Exactly as given, output all the records that follow.

Stored items:

____

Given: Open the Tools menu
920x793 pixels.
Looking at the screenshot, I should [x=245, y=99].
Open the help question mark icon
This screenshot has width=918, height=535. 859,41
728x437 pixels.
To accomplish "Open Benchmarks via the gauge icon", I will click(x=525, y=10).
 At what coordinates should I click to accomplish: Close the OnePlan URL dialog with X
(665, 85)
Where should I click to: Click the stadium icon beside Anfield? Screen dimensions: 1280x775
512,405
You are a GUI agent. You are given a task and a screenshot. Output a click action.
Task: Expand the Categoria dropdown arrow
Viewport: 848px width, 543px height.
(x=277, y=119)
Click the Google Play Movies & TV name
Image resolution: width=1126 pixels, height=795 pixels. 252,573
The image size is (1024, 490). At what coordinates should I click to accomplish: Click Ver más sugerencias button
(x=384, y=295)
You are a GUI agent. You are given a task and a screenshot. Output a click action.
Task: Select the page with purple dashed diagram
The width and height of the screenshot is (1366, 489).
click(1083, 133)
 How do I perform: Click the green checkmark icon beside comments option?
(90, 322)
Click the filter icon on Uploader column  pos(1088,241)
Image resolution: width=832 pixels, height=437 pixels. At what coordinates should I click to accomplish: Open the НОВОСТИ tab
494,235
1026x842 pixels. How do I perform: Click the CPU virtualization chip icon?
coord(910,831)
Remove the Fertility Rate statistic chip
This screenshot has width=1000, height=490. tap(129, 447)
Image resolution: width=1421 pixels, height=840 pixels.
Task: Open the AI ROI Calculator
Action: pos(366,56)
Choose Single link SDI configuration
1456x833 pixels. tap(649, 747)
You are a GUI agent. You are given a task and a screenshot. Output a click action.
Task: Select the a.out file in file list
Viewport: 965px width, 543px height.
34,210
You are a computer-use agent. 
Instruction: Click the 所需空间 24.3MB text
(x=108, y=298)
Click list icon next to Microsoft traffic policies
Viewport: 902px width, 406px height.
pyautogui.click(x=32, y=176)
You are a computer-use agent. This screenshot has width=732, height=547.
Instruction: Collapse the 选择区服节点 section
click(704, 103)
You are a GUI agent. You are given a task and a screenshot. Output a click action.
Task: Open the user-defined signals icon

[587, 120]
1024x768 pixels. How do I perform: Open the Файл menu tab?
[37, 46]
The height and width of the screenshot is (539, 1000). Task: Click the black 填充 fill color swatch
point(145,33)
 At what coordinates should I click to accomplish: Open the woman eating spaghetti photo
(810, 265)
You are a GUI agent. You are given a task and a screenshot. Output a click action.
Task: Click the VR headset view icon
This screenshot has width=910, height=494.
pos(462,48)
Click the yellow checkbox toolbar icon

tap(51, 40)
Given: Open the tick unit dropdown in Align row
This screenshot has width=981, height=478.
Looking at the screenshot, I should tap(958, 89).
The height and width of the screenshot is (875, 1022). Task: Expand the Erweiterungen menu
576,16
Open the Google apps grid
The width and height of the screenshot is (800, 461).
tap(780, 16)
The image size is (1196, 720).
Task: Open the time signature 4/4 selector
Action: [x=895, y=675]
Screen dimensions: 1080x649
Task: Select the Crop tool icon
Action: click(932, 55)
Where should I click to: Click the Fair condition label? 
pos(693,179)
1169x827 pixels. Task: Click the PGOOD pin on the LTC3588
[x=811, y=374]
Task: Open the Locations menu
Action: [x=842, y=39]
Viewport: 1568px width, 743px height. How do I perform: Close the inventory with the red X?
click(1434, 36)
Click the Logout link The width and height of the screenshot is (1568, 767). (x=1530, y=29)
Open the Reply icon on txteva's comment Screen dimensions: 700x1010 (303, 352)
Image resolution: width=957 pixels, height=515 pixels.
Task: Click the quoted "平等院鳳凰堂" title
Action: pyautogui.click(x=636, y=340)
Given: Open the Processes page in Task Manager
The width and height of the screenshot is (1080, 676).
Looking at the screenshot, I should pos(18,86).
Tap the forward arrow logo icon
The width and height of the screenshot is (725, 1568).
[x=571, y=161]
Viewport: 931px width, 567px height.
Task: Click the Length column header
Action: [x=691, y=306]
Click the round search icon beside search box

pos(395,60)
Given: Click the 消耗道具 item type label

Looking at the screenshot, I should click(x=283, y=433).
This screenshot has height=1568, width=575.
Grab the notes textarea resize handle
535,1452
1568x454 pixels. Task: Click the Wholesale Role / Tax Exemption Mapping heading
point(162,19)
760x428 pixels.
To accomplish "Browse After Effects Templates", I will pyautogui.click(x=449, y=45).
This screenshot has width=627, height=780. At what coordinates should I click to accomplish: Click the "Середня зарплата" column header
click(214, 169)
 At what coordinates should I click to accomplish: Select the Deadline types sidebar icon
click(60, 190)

____

RESPONSE BELOW »
Given: Open the Tools menu
920x793 pixels.
Looking at the screenshot, I should [x=245, y=99].
Open the help question mark icon
This screenshot has width=918, height=535. 859,41
728x437 pixels.
To accomplish "Open Benchmarks via the gauge icon", I will click(x=525, y=10).
 At what coordinates should I click to accomplish: Close the OnePlan URL dialog with X
(665, 85)
Where should I click to: Click the stadium icon beside Anfield? Screen dimensions: 1280x775
512,405
You are a GUI agent. You are given a task and a screenshot. Output a click action.
Task: Expand the Categoria dropdown arrow
Viewport: 848px width, 543px height.
(x=277, y=119)
Click the Google Play Movies & TV name
Image resolution: width=1126 pixels, height=795 pixels. 252,573
The image size is (1024, 490). At what coordinates should I click to accomplish: Click Ver más sugerencias button
(x=384, y=295)
You are a GUI agent. You are given a task and a screenshot. Output a click action.
Task: Select the page with purple dashed diagram
The width and height of the screenshot is (1366, 489).
click(1083, 133)
 How do I perform: Click the green checkmark icon beside comments option?
(90, 322)
Click the filter icon on Uploader column  pos(1088,241)
Image resolution: width=832 pixels, height=437 pixels. At what coordinates should I click to accomplish: Open the НОВОСТИ tab
494,235
1026x842 pixels. How do I perform: Click the CPU virtualization chip icon?
coord(910,831)
Remove the Fertility Rate statistic chip
This screenshot has width=1000, height=490. tap(129, 447)
Image resolution: width=1421 pixels, height=840 pixels.
Task: Open the AI ROI Calculator
Action: pos(366,56)
Choose Single link SDI configuration
1456x833 pixels. tap(649, 747)
You are a GUI agent. You are given a task and a screenshot. Output a click action.
Task: Select the a.out file in file list
Viewport: 965px width, 543px height.
34,210
You are a computer-use agent. 
Instruction: Click the 所需空间 24.3MB text
(x=108, y=298)
Click list icon next to Microsoft traffic policies
Viewport: 902px width, 406px height.
pyautogui.click(x=32, y=176)
You are a computer-use agent. This screenshot has width=732, height=547.
Instruction: Collapse the 选择区服节点 section
click(704, 103)
You are a GUI agent. You are given a task and a screenshot. Output a click action.
Task: Open the user-defined signals icon

[587, 120]
1024x768 pixels. How do I perform: Open the Файл menu tab?
[37, 46]
The height and width of the screenshot is (539, 1000). Task: Click the black 填充 fill color swatch
point(145,33)
 At what coordinates should I click to accomplish: Open the woman eating spaghetti photo
(810, 265)
You are a GUI agent. You are given a task and a screenshot. Output a click action.
Task: Click the VR headset view icon
This screenshot has width=910, height=494.
pos(462,48)
Click the yellow checkbox toolbar icon

tap(51, 40)
Given: Open the tick unit dropdown in Align row
This screenshot has width=981, height=478.
Looking at the screenshot, I should tap(958, 89).
The height and width of the screenshot is (875, 1022). Task: Expand the Erweiterungen menu
576,16
Open the Google apps grid
The width and height of the screenshot is (800, 461).
tap(780, 16)
The image size is (1196, 720).
Task: Open the time signature 4/4 selector
Action: [x=895, y=675]
Screen dimensions: 1080x649
Task: Select the Crop tool icon
Action: click(932, 55)
Where should I click to: Click the Fair condition label? 
pos(693,179)
1169x827 pixels. Task: Click the PGOOD pin on the LTC3588
[x=811, y=374]
Task: Open the Locations menu
Action: [x=842, y=39]
Viewport: 1568px width, 743px height. How do I perform: Close the inventory with the red X?
click(1434, 36)
Click the Logout link The width and height of the screenshot is (1568, 767). (x=1530, y=29)
Open the Reply icon on txteva's comment Screen dimensions: 700x1010 (303, 352)
Image resolution: width=957 pixels, height=515 pixels.
Task: Click the quoted "平等院鳳凰堂" title
Action: pyautogui.click(x=636, y=340)
Given: Open the Processes page in Task Manager
The width and height of the screenshot is (1080, 676).
Looking at the screenshot, I should pos(18,86).
Tap the forward arrow logo icon
The width and height of the screenshot is (725, 1568).
[x=571, y=161]
Viewport: 931px width, 567px height.
Task: Click the Length column header
Action: [x=691, y=306]
Click the round search icon beside search box

pos(395,60)
Given: Click the 消耗道具 item type label

Looking at the screenshot, I should click(x=283, y=433).
This screenshot has height=1568, width=575.
Grab the notes textarea resize handle
535,1452
1568x454 pixels. Task: Click the Wholesale Role / Tax Exemption Mapping heading
point(162,19)
760x428 pixels.
To accomplish "Browse After Effects Templates", I will pyautogui.click(x=449, y=45).
This screenshot has width=627, height=780. At what coordinates should I click to accomplish: Click the "Середня зарплата" column header
click(214, 169)
 At what coordinates should I click to accomplish: Select the Deadline types sidebar icon
click(60, 190)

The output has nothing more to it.